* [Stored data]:
"""

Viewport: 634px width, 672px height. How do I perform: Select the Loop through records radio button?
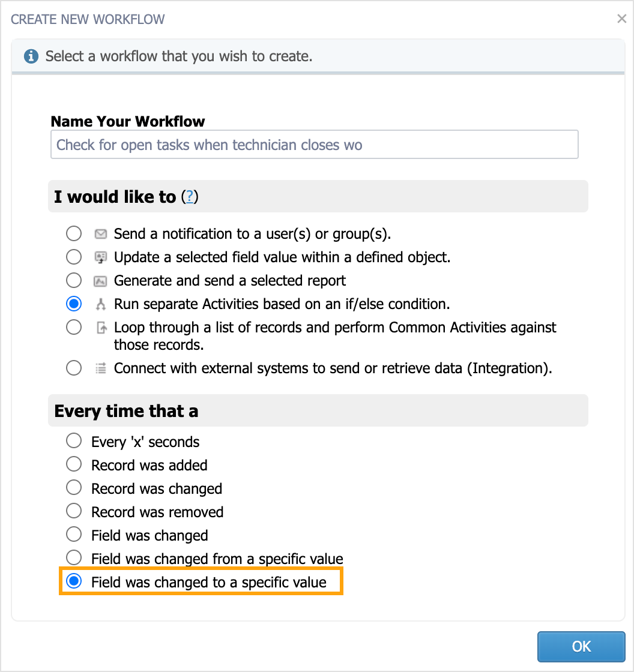point(74,327)
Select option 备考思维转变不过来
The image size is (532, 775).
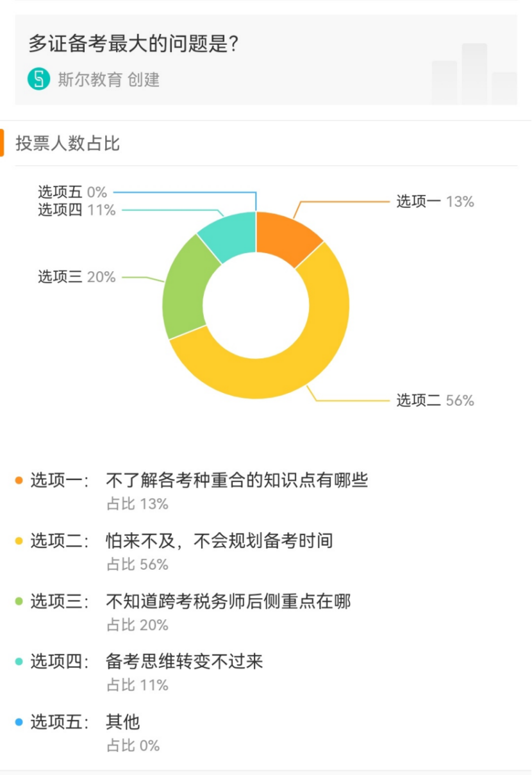pos(185,662)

"""

* [TASK DETAILS]:
Set down the records in full and exactly. Do not carry over any image.

* [SOLUTION]:
Viewport: 634px width, 672px height. How do I perform: Select the Loop through records radio button?
point(74,327)
Select option 备考思维转变不过来
The image size is (532, 775).
pos(185,662)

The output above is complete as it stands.